Figures below show the per-benchmark performance of [GigaKriya-ablation-EDU-1.5B](https://huggingface.co/Polygl0t/GigaKriya-ablation-EDU-1.5B) (educational subset, Edu Score >= 3) compared to [GigaKriya-ablation-NonEDU-1.5B](https://huggingface.co/Polygl0t/GigaKriya-ablation-NonEDU-1.5B) (non educational subset, Edu Score < 3). *GigaKriya-Edu* outperforms *GigaKriya-NonEdu* on 7 of 8 benchmarks and achieves a higher NPM score. These results suggest that training on educationally curated content consistently yields stronger language understanding.

<details>
<summary><b>🏆 HellaSwag</b></summary>
  
![hellaswag](./.plots/hellaswag.png)
</details>

<details>
<summary><b>🏆 ARC Challenge</b></summary>
  
![arc_challenge](./.plots/arc.png)
</details>

<details>
<summary><b>🏆 MMLU</b></summary>
  
![mmlu](./.plots/mmlu.png)
</details>

<details>
<summary><b>🏆 Bangla MMLU</b></summary>
  
![bangla_mmlu](./.plots/bangla_mmlu.png)
</details>

<details>
<summary><b>🏆 BoolQ</b></summary>
  
![boolq](./.plots/boolq.png)
</details>

<details>
<summary><b>🏆PIQA</b></summary>
  
![piqa](./.plots/piqa.png)
</details>

<details>
<summary><b>🏆CommonsenseQA</b></summary>
  
![commonsense_qa](./.plots/commonsens_qa.png)
</details>

<details>
<summary><b>🏆OpenbookQA</b></summary>
  
![openbook_qa](./.plots/openbook_qa.png)
</details>


<details>
<summary><b>Aggregate NPM Across Benchmarks</b></summary>
  
![NPM](./.plots/npm.png)
</details>

## Cite as 🤗

```latex
@misc{fatimah2026liltii,
  title={{LilTii: A 0.6B Bengali Language Model that Outperforms Qwen}},
  author={Shiza Fatimah and Aniket Sen and Sophia Falk and Florian Mai and Lucie Flek and Nicholas Kluge Corr{\^e}a},
  year={2026},
  howpublished={\url{https://hf.co/blog/Polygl0t/liltii}}
}
```

## Aknowlegments

Polyglot is a project funded by the Federal Ministry of Education and Research (BMBF) and the Ministry of Culture and Science of the State of North Rhine-Westphalia (MWK) as part of TRA Sustainable Futures (University of Bonn) and the Excellence Strategy of the federal and state governments.

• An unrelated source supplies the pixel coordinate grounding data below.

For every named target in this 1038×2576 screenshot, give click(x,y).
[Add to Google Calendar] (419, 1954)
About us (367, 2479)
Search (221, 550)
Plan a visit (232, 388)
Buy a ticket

We also gratefully acknowledge the granted access to the [Marvin cluster](https://www.hpc.uni-bonn.de/en/systems/marvin) hosted by [University of Bonn](https://www.uni-bonn.de/en) along with the support provided by its High Performance Computing & Analytics Lab.

## License

This model is licensed under the Apache License, Version 2.0. For more details, see the [LICENSE](LICENSE) file.